*Given passage*
=== Section Start ===

Why They Matter in Your Body
Four of these metals are essential to human life: sodium and potassium from Group 1, calcium and magnesium from Group 2. Sodium and potassium ions carry electrical signals through your nerves and muscles. The balance between them across cell membranes is what allows your heart to beat and your brain to send signals.
Calcium is the most abundant mineral in the human body, making up 1.5 to 2% of total body weight. Over 99% of it sits in your bones and teeth, providing structural strength. The tiny remainder circulates in your blood and cells, where it triggers muscle contraction and helps blood clot. Magnesium is the second most common positively charged ion inside your cells, after potassium. About 60 to 65% of your body’s magnesium is stored in bone, and it plays a role in hundreds of enzyme reactions, neuromuscular function, and heart rhythm. It also acts as a natural relaxant of blood vessel walls, helping regulate blood pressure.
Industrial and Everyday Uses
Lithium is the standout performer in modern industry. Its light weight and electrochemical properties make it the foundation of rechargeable batteries in phones, laptops, and electric vehicles. It’s also used in certain psychiatric medications and in lightweight alloys for aerospace. Sodium compounds are everywhere: baking soda, caustic soda for industrial cleaning, and sodium chloride for preserving food. Potassium is critical in fertilizers, supporting global agriculture.

=== Section End ===

*Provided data*
=== Section Start ===

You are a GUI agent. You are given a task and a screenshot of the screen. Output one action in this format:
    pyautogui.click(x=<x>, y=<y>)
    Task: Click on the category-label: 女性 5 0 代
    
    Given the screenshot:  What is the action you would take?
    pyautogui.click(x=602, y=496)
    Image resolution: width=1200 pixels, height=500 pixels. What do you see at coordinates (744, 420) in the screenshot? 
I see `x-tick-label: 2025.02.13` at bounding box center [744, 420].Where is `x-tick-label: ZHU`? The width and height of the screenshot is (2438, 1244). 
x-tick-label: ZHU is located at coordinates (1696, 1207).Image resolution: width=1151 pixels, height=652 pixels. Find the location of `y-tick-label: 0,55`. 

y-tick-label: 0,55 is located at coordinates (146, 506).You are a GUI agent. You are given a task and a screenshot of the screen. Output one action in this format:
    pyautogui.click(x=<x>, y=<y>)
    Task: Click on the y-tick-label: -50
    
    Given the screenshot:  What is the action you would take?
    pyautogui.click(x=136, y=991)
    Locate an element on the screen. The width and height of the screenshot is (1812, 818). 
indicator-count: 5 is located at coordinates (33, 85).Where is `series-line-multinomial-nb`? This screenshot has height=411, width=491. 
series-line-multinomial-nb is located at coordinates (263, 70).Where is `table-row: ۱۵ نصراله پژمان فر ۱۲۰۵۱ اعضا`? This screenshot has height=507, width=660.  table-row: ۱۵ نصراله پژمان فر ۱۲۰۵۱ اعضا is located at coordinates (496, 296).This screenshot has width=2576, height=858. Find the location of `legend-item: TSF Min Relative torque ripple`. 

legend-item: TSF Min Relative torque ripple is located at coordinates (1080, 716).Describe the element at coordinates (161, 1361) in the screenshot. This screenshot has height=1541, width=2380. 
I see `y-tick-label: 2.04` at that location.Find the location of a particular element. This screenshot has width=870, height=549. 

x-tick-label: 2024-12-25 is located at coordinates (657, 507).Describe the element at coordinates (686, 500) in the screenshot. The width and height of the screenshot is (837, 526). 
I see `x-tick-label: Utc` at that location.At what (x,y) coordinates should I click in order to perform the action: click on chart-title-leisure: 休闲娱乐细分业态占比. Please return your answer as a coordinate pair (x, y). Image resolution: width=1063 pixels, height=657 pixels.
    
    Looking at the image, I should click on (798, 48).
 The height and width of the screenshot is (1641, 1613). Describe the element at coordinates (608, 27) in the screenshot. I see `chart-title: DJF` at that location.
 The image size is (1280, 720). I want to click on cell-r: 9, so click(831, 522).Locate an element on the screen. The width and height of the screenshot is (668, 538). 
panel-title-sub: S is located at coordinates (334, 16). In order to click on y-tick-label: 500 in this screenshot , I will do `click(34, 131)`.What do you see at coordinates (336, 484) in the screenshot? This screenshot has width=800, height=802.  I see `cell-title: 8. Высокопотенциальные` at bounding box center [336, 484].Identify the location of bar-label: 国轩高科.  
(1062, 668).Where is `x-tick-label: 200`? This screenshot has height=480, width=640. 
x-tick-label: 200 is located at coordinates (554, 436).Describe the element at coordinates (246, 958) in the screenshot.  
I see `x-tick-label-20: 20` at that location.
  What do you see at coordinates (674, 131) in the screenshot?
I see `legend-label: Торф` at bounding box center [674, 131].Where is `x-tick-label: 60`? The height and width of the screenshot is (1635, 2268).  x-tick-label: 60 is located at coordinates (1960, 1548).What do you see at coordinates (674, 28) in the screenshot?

=== Section End ===

*Assignment*
Repeat, word for word, the stretch of the passage about Group 1 and Group 2 metals above from "Calcium is the" through "regulate blood pressure.".

*Result of the task*
Calcium is the most abundant mineral in the human body, making up 1.5 to 2% of total body weight. Over 99% of it sits in your bones and teeth, providing structural strength. The tiny remainder circulates in your blood and cells, where it triggers muscle contraction and helps blood clot. Magnesium is the second most common positively charged ion inside your cells, after potassium. About 60 to 65% of your body’s magnesium is stored in bone, and it plays a role in hundreds of enzyme reactions, neuromuscular function, and heart rhythm. It also acts as a natural relaxant of blood vessel walls, helping regulate blood pressure.